While on mission, I received a letter convoking a meeting of the Standing Committee of the Party Central Committee. The Standing Committee convened the North Vietnam Region Revolutionary Military Conference in Hiep Hoa (Bac Giang Province), which was presided over by comrade Truong Chinh, the party’s secretary-general. The conference lasted six days, from April 15 to 20, 1945. This was the first important military conference of our party….

Vo Nguyen Giap reported on the situation of the movement in Cao Bang-Bac Can and on the activities of the Vietnam Propaganda and Liberation Army there. I reported on the situation of the movement and the activities of the Army for National Salvation in Thai Nguyen-Tuyen Quang. This conference gave me an overall view of the situation everywhere in the country. It was only then that I understood that a high tide of anti-Japanese resistance was rising forcefully from north to south. Many armed demonstrations, each two thousand to three thousand strong, had moved to attack and seize rice depots in the plantations of French reactionaries and depots belonging to the Japanese to distribute rice to the poor people in Bac Ninh, Bac Giang, Ninh Binh, Thai Nguyen provinces, and so on. Many areas in the midlands had set up national minorities’ liberation committees. Political prisoners in Nghia Lo (Yen Bai) rose up and smashed the jail. In addition to the party’s armed forces in Viet Bac, there were many self-defense and combat self-defense units in the midlands, in the delta, and even in the big cities. In Quang Ngai Province, guerrillas also emerged; this was the guerrilla unit of Ba To. In the south, the Viet Minh were active in My Tho and in the lower Mekong Delta region (Hau Giang).

The conference pointed out the weaknesses and strengths of the anti-Japanese resistance for the national salvation of the Indochinese people. The conference affirmed that “the situation had placed the military task above all other important and urgent tasks at this juncture. Resolute efforts must be made to expand guerrilla warfare, build up the base areas to resist the Japanese, in order to make preparations for the general uprising and seize this opportunity in time.” With regard to this military task, we all felt that it was necessary to define clearly and assign specific tasks to each war zone; to clear communication and liaison corridors linking up the war zones of north, central, and south Vietnam; to build up base areas to resist the Japanese; unify, consolidate, and expand the various armed forces; unify [the] military command; organize special armed units, and so forth. In accordance with the resolution of April 1945, the Vietnam Propaganda and Liberation Army and the Army for National Salvation were merged. The conference designated the North Vietnam Revolutionary Military Committee to command the war zones of north Indochina, and at the same time this committee also had the task of providing military assistance to the entire country. The Central Committee appointed comrades Vo Nguyen Giap, Van Tien Dung, Le Thanh Nghi, Trang Dang Ninh, and Chu Van Tan to this committee. With regard to the question of cadres, a number of outstanding members of the various armed forces would be selected and trained to become unit commanders and political officers; anti-Japanese military and political training schools would be established; people of talent would be recruited; students would be recruited to go to the war zones for military training; and the cadres would [receive military training].

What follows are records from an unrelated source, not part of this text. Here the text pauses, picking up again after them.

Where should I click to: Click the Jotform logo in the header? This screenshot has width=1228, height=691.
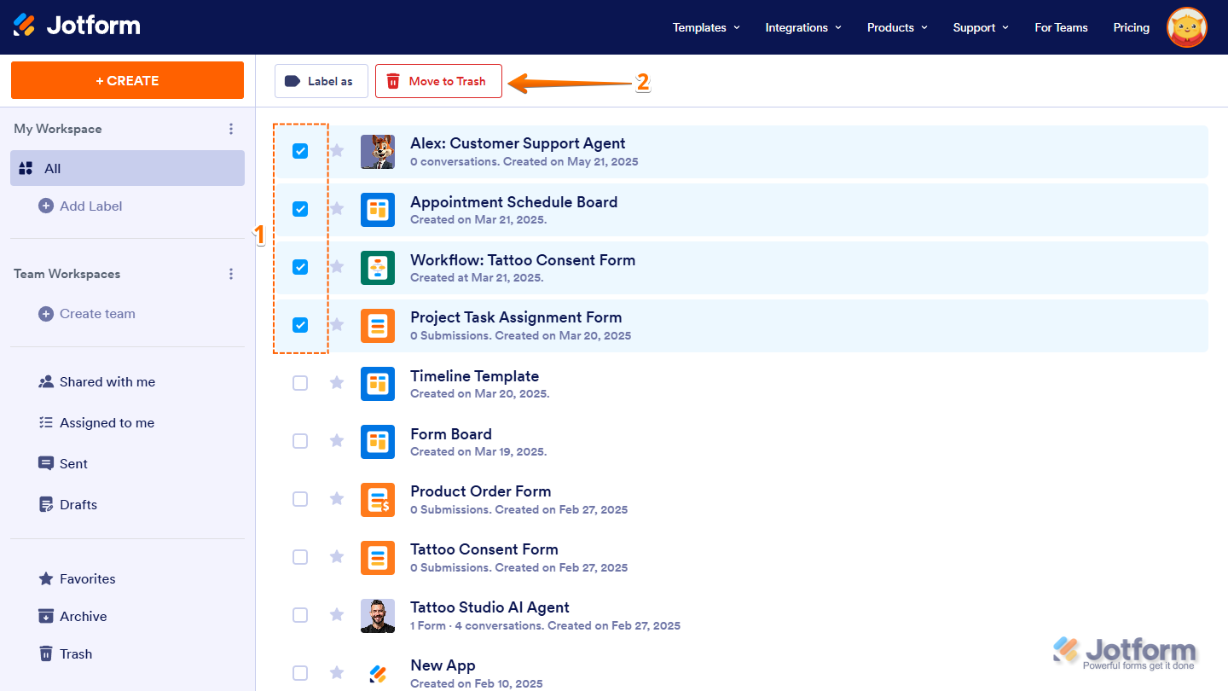click(77, 25)
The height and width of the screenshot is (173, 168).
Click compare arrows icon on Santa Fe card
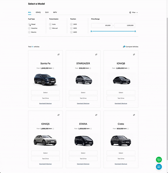[58, 54]
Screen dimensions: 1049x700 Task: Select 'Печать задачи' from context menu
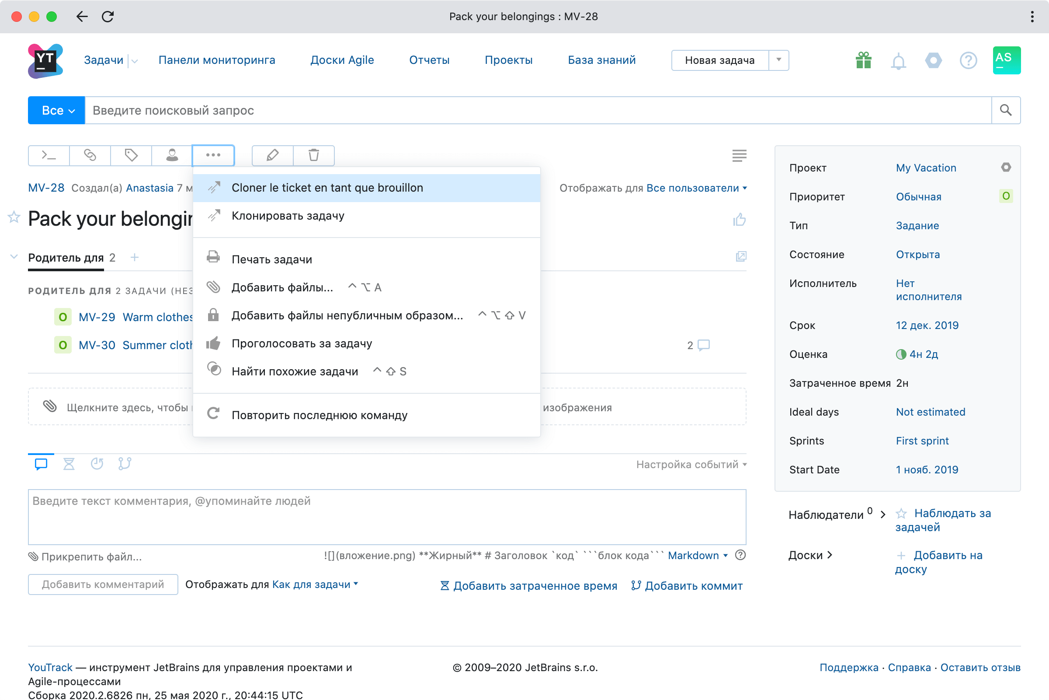click(x=273, y=258)
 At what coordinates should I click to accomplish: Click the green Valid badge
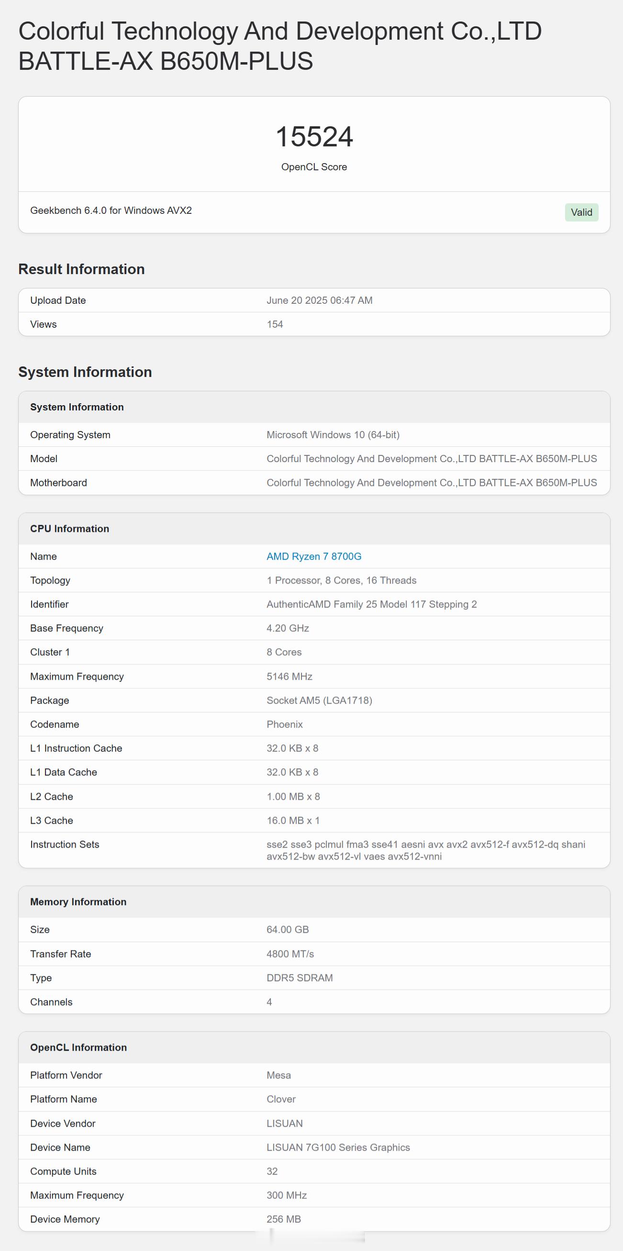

A new atmosphere full of enthusiasm and confidence pervaded everywhere. There were so many things to do. We had the impression that time was fleeing too rapidly.

After attending the North Vietnam Region Revolutionary Military Conference, Vo Nguyen Giap returned to Cho Chu (Dinh Hoa) exactly on International Labor Day of May 1. Carrying out the resolution of April 1945, he convened a conference in Dinh Bien Thuong to officially announce the merger of all armed forces and clarify the brothers’ ideological understanding concerning their immediate and long-term tasks. Besides Vo Nguyen Giap, the other key cadres included comrades Hien Mai, Mon, and Khanh Phuong.

After that, we heard the news that Uncle Ho was coming down from Cao Bang to the lowlands, and Vo Nguyen Giap galloped off on a horse toward Re pass to welcome him.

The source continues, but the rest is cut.